With less disposable income now that her daughter has started preschool, “we’re trying to kind of budget with the future ahead, so we’re not just throwing it all on the holiday.”

Ana Nazarian of Orlando, a mother of two who’s a church accountant, will use a variety of cost-saving strategies. She plans to comparison shop on the Internet; fight the crowds on Black Friday, the day after Thanksgiving that’s traditionally one of the busiest shopping days of the year; and “definitely look for the sales.”

It doesn’t help that there doesn’t appear to be any new hot items to capture consumers’ attention, said Marshal Cohen, an analyst with the NPD Group, a market-research firm.

“There’s plenty of nothing that you want to go around this year,” Cohen said.

At Orlando Fashion Square mall, marketing director Dave Ackerman expects shoppers to focus on basics. Parents, for example, likely will buy clothes for their kids after spending cautiously during back-to-school season, he said.

“It may not be a great holiday for real discretionary items, but you’re still going to see people who’ve got a lot of needs who are going to be rolling those things into the holiday giving,” he said.

The retail industry’s struggles have hit Orlando Fashion Square particularly hard. The mall lost more than a dozen tenants during the past year. This year, it is launching something new to get shoppers spending: a chance to win $25,000 for those who spend at least $75 on any one day from Black Friday through Dec. 13.

Department-store chains also have tried new promotions, and many of them have started advertising deals early.

“It’s been a real race to get the customers into your stores to shop,” said Mike Gatti, executive director of the Retail Advertising and Marketing Association. With retailers everywhere having cut prices dramatically, “the only thing left is to compete to get them into your stores early.”

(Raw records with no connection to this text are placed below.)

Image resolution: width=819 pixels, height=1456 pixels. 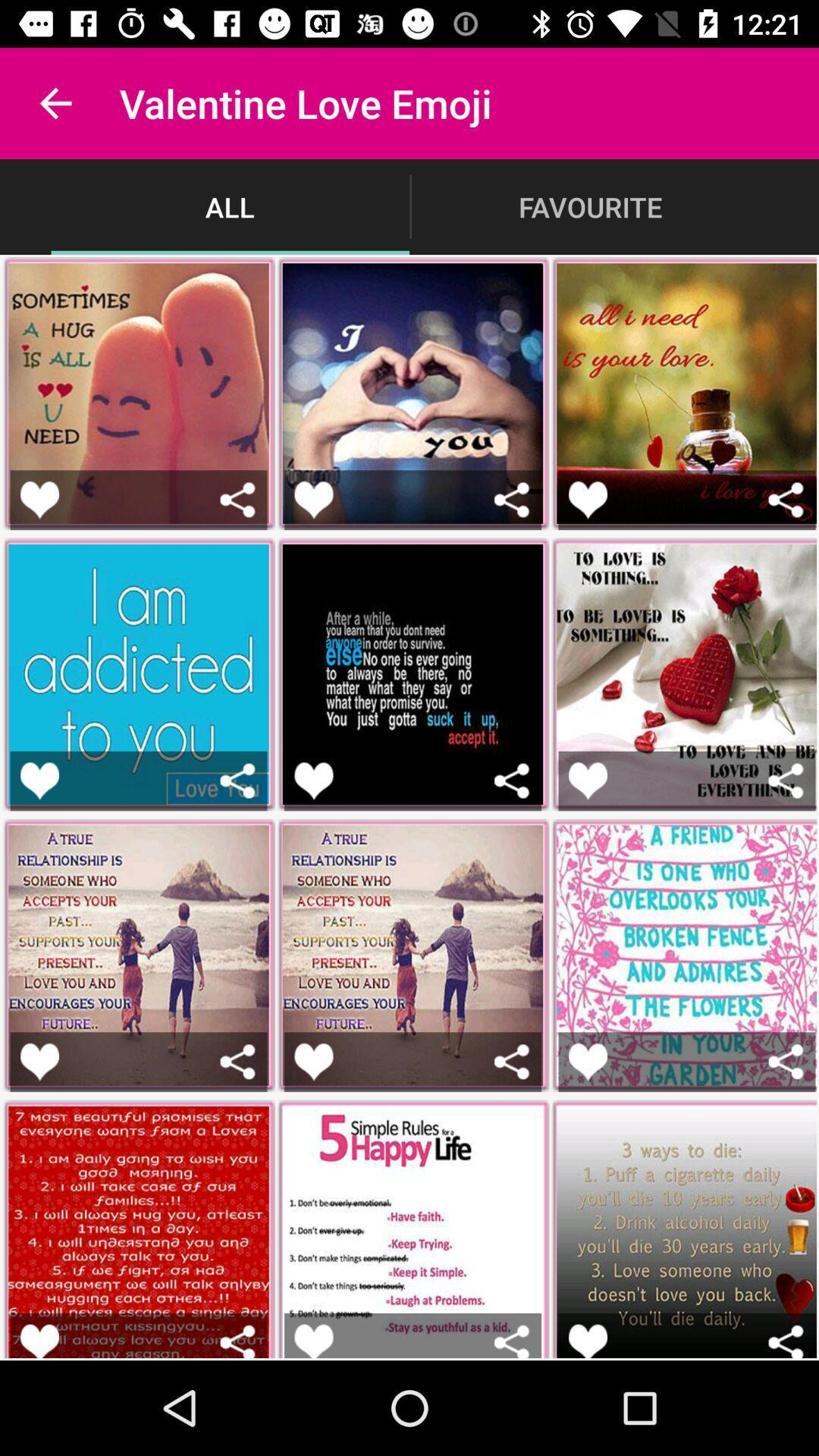 I want to click on like 5 simple rules for a happy life, so click(x=312, y=1341).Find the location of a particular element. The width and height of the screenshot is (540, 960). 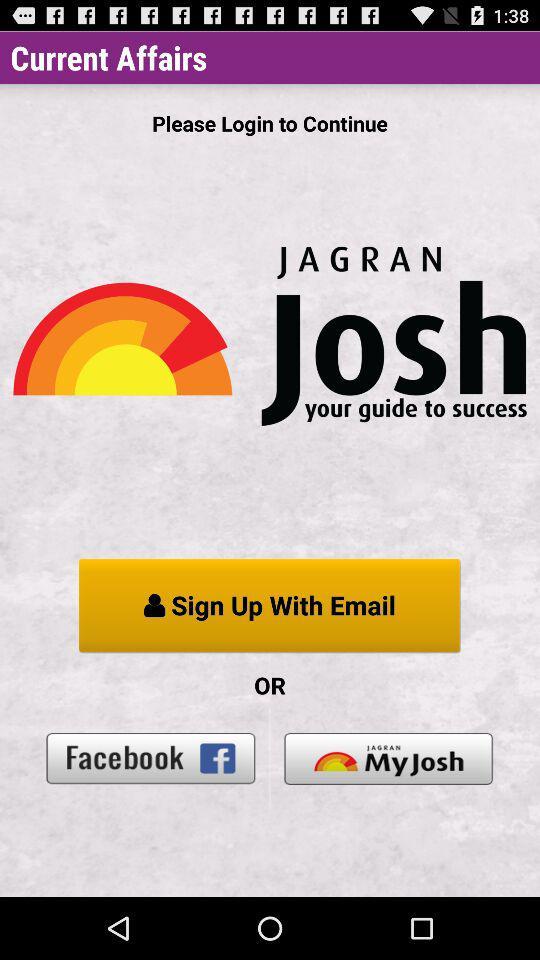

login is located at coordinates (388, 757). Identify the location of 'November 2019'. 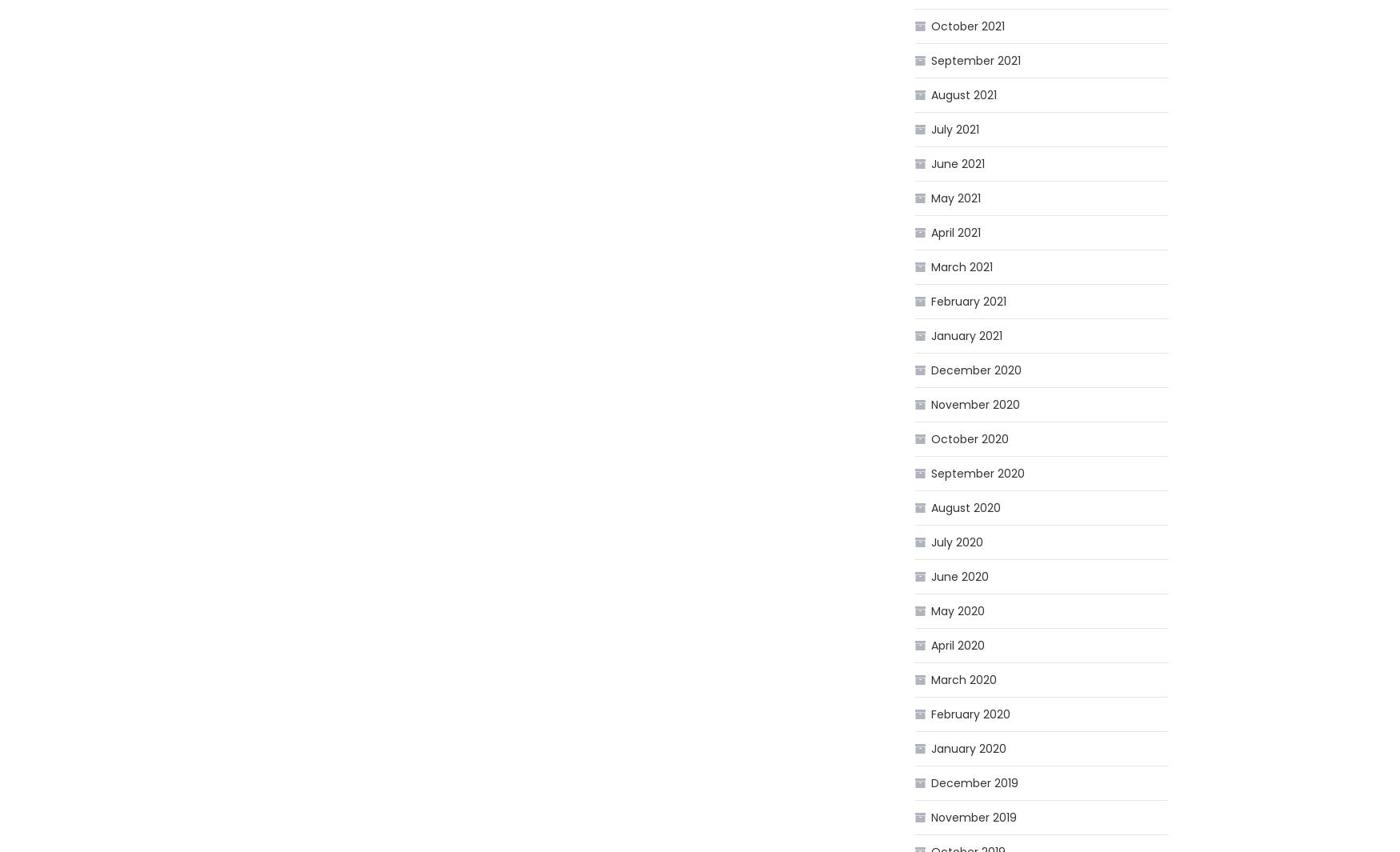
(930, 817).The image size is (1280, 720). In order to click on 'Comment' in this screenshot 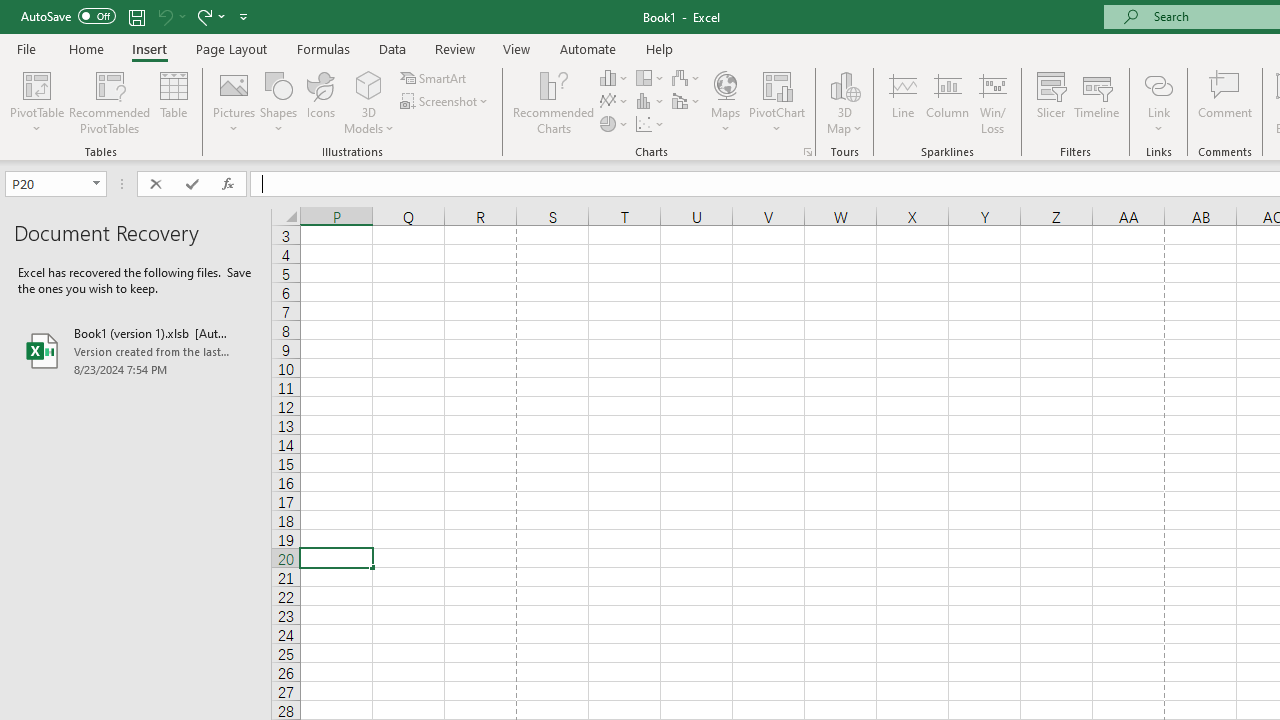, I will do `click(1223, 103)`.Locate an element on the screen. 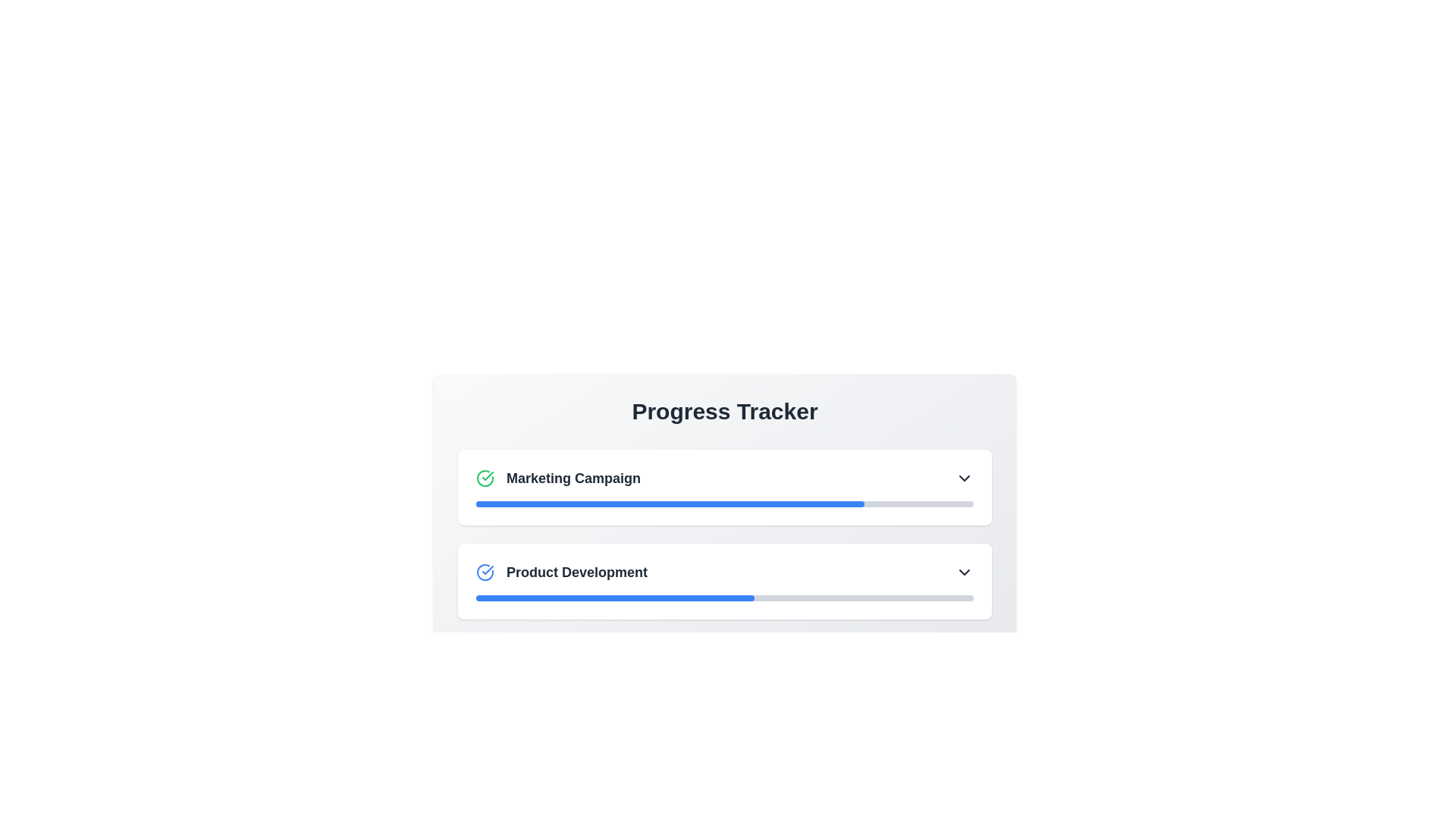 The image size is (1456, 819). the 'Marketing Campaign' label which is styled in a bold font and has a green checkmark icon to its left is located at coordinates (557, 479).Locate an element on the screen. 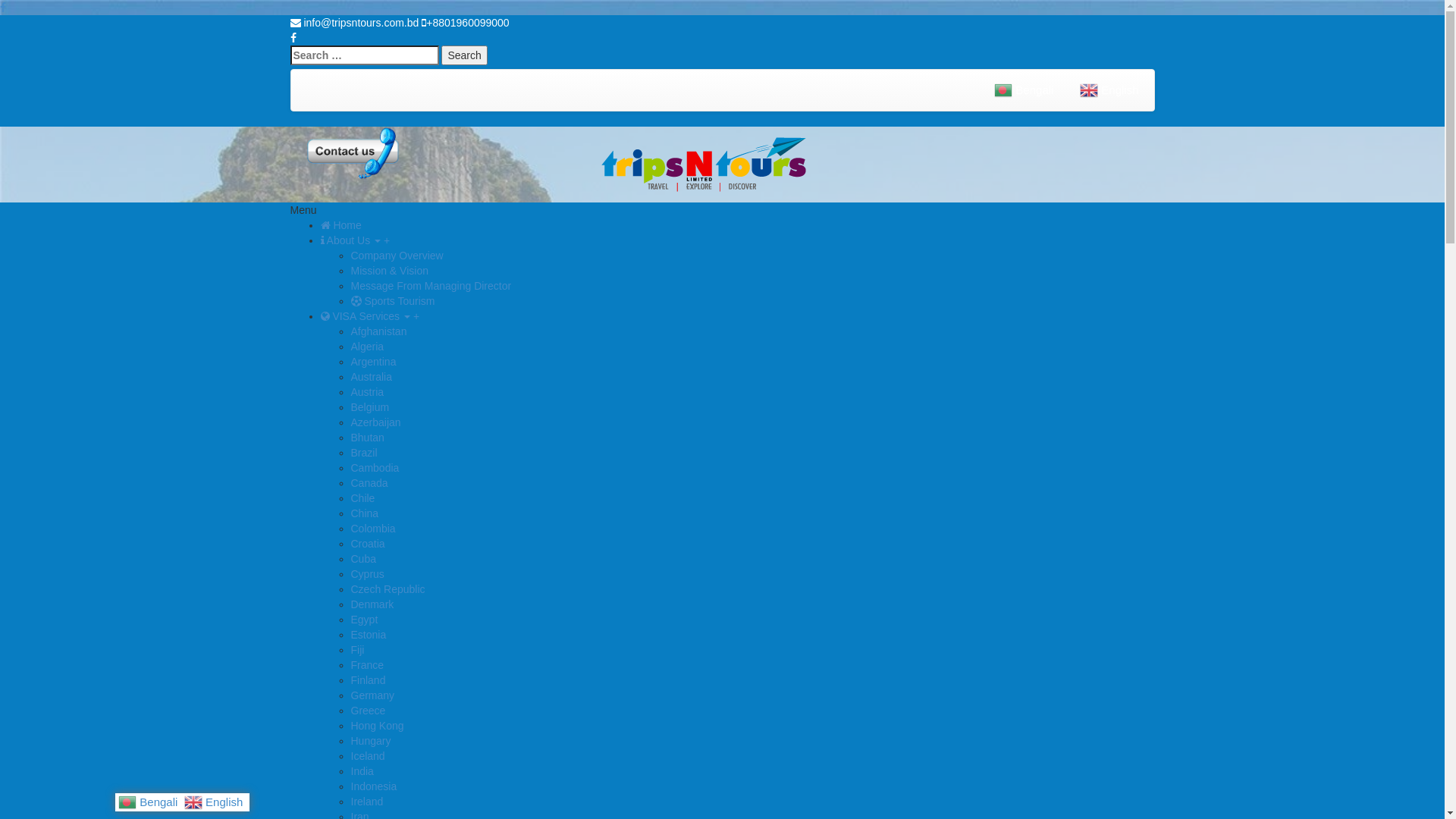 The image size is (1456, 819). 'Chile' is located at coordinates (362, 497).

Sears started weekly “Black Friday Now” sales on Halloween.

Kmart, owned by Sears Holding Corp., has pre-Black Friday deals going on this month. The chain also has resurrected blue-light specials this year and has expanded its layaway program, now allowing shoppers to use it online. And Kmart launched a Christmas club card in August.

Customers paid for the cards ahead of time and added money to them, similar to a gift card, to spend around the holidays.

Discounters have an edge this season. The National Retail Federation expects about 70 percent of shoppers to buy there.